Retombées économiques
 
Si les mairies hésitent aujourd’hui à investir dans le domaine culturel, c’est aussi pour une raison électoraliste. Les dépenses dans ce secteur sont désormais mal perçues par l’opinion. Selon un sondage BVA-SACD-Orange, tandis que 31 % des Français souhaitaient, en 2007, que le financement de la culture soit développé en priorité par les collectivités territoriales, ils ne sont plus, en 2012, que… 11 % ! 29 % (contre 18 % en 2007) espèrent par contre que ce secteur soit développé par des financements privés. Le mécénat culturel connaît d’ailleurs un certain regain : 494 millions d’euros en 2012, contre 380 millions en 2010. Les villes sont donc de plus en plus nombreuses à se lancer dans des partenariats public-privé. Exemple concret : le coût de construction du nouveau Théâtre de l’Archipel de Perpignan a été pris en charge par Auxifip, une filiale du Groupe Crédit Agricole, à qui l’établissement public paie un loyer. « Jusqu’en 2015, il n’y aura pas davantage de financements publics. Les acteurs culturels doivent donc être pragmatiques et se rapprocher du privé, sans bien sûr dénaturer leurs projets.

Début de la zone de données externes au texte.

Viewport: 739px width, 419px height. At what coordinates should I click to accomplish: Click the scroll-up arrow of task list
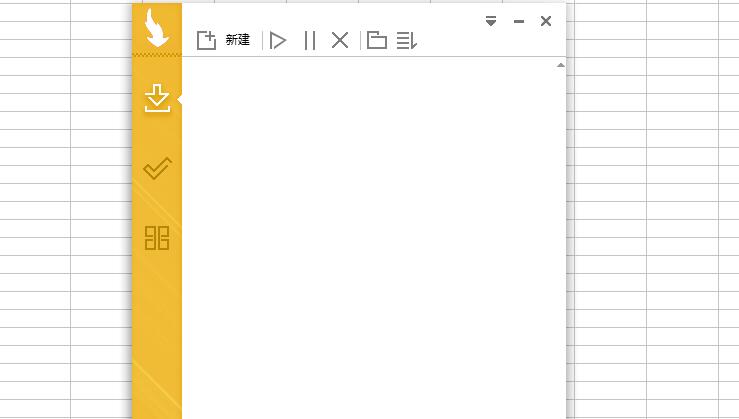(560, 65)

Les retombées sont positives pour les entreprises, qui peuvent notamment fidéliser leurs collaborateurs par le biais de la culture », affirme Jean-Pascal Vendeville, du cabinet de consultant Kurt Salmon, auteur de l’étude Entreprendre et investir dans la culture : de l’intuition à la décision, publiée en novembre dernier au Forum d’Avignon. Cette étude préconise la création d’une « empreinte culturelle » tant pour les collectivités que pour les entreprises, basée sur le modèle de « l’empreinte écologique ». Jean-Pascal Vendeville n’hésite pas à parler de retour sur investissement en matière culturelle : « En perte de vitesse, la ville de Bilbao a investi, en 1997, près de 130 millions d’euros dans la culture, avec notamment le musée Guggenheim. L’année suivante, elle obtenait 144 millions d’euros de retombées économiques dans son PIB. On a vu ensuite la même situation à Liverpool. La culture génère non seulement un flux touristique, mais aussi un flux de résidents, des personnes choisissant de vivre dans la commune en raison de son attractivité culturelle. » Des arguments qui séduisent les métropoles de toutes tailles… Dans la Drôme, la ville de Romans (34 000 habitants), qui a subi de plein fouet la crise de l’industrie de la chaussure, vient de se lancer dans la construction audacieuse d’une cité de la musique.